To psychiatric-mental health nurses, 2021 will present formidable challenges.

Ghebreyesus (Citation2020) pointed out that depression is included among the mental and neurological manifestations of COVID-19, and a large study of COVID survivors found that one in five developed mental health problems (first-time diagnosis of anxiety, depression, or insomnia) within 90 days afterward (Kelland, Citation2020). Survivors were also found to have higher risks for dementia.

COVID-19 also exacerbates preexisting mental conditions (Ghebreyesus, Citation2020). Unutzer et al. (Citation2020) warned of increased risk for developing suicidal ideation in those with preexisting mental health disorders, some of whom live in poverty, jobless and precariously housed or homeless. Individuals in minority communities have been disproportionately impacted by the pandemic and have inadequate access to mental health services.

Specialists in psychiatric nursing will also be called upon to counsel colleagues in our own profession. In a recent address, Hassmiller (Citation2020) predicted increased prevalence of posttraumatic stress disorder in nurses, citing a survey of 30,000 American nurses reporting high levels of stress exacerbated by the pandemic. Brenda Marshall (Citation2020) provided an excellent overview of the impact of COVID-19 on nurses’ mental health in a guest editorial in our October issue.

Beyond the impact of the pandemic on afflicted individuals and healthcare workers, we are beginning to deal with the grieving of thousands of families who have lost loved ones.

The number of bereaved is estimated to be 2 million in the US alone (Simon et al., Citation2020), creating another wave of individuals who may need mental health services if their grieving becomes prolonged. Complicating the grieving process in this pandemic are the suddenness of many deaths, the inability of families to gather together to mourn, and the painful inadequacy of funerals via Zoom.

Psychiatry in the age of COVID-19 must develop new ways to reach and help individuals who are traumatized, depressed, and misusing substances. As noted by Thomas (Citation2020), the coronavirus has shut down important lifelines such as school-based counseling of depressed youth, respite opportunities for family caregivers, and face-to-face AA and NA meetings. Outpatient psychiatric treatment is being successfully delivered via telehealth (Unutzer et al., Citation2020), but many people who could benefit from telehealth do not have access. Primary care clinicians must conduct screening, using tools such as the PTSD Checklist for posttraumatic stress disorder symptoms, the Patient Health Questionnaire 9 for depression symptoms, and the Prolonged Grief 12 questionnaire for relatives of the deceased (Simon et al., Citation2020).

A final challenge for all of us in health professions is to help the public develop greater trust in science. During the early months of 2021, we can play a role in dispelling false conspiracy theories about the pandemic and/or the vaccine. We can encourage people in our communities to trust the vaccine and take it whenever it becomes available to them.

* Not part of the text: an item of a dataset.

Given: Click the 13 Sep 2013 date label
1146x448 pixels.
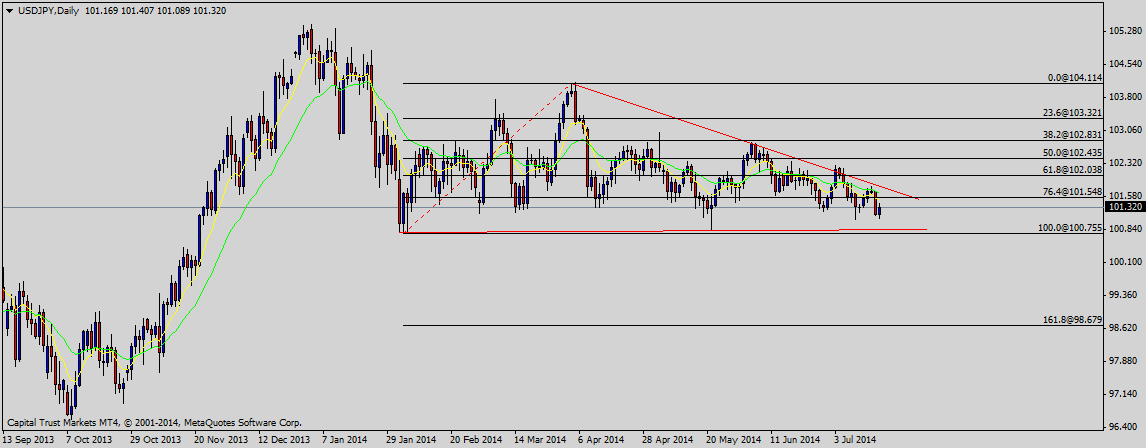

When we have turned the corner on the pandemic, later in 2021, in addition to dealing with its above-mentioned serious sequelae, we must turn our attention to longer-term goals such as addressing inequitable societal conditions and inadequate access to mental healthcare for the most vulnerable among us. The pandemic has revealed much that we did not want to see, and these inequities cannot be unseen. I welcome manuscripts with your fresh insights and innovative recommendations for next steps to be taken.